▶ **Input data**:
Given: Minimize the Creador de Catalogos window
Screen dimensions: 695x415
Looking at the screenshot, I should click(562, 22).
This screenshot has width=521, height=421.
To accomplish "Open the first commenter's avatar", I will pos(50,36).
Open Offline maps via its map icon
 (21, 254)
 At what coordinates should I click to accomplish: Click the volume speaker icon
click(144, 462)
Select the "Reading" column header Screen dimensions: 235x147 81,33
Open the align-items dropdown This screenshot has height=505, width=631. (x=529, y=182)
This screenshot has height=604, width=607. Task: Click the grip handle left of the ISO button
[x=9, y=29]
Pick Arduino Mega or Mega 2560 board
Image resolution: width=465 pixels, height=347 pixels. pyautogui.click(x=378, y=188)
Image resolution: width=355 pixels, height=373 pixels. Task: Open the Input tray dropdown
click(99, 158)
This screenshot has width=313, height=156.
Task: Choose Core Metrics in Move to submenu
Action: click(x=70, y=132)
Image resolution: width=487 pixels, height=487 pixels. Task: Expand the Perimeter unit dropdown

▶ **Exercise directions**: Every word of every entry must be returned as it appears.

▶ **Output of the exercise**:
Given: Minimize the Creador de Catalogos window
Screen dimensions: 695x415
Looking at the screenshot, I should click(562, 22).
This screenshot has width=521, height=421.
To accomplish "Open the first commenter's avatar", I will pos(50,36).
Open Offline maps via its map icon
 (21, 254)
 At what coordinates should I click to accomplish: Click the volume speaker icon
click(144, 462)
Select the "Reading" column header Screen dimensions: 235x147 81,33
Open the align-items dropdown This screenshot has height=505, width=631. (x=529, y=182)
This screenshot has height=604, width=607. Task: Click the grip handle left of the ISO button
[x=9, y=29]
Pick Arduino Mega or Mega 2560 board
Image resolution: width=465 pixels, height=347 pixels. pyautogui.click(x=378, y=188)
Image resolution: width=355 pixels, height=373 pixels. Task: Open the Input tray dropdown
click(99, 158)
This screenshot has width=313, height=156.
Task: Choose Core Metrics in Move to submenu
Action: click(x=70, y=132)
Image resolution: width=487 pixels, height=487 pixels. Task: Expand the Perimeter unit dropdown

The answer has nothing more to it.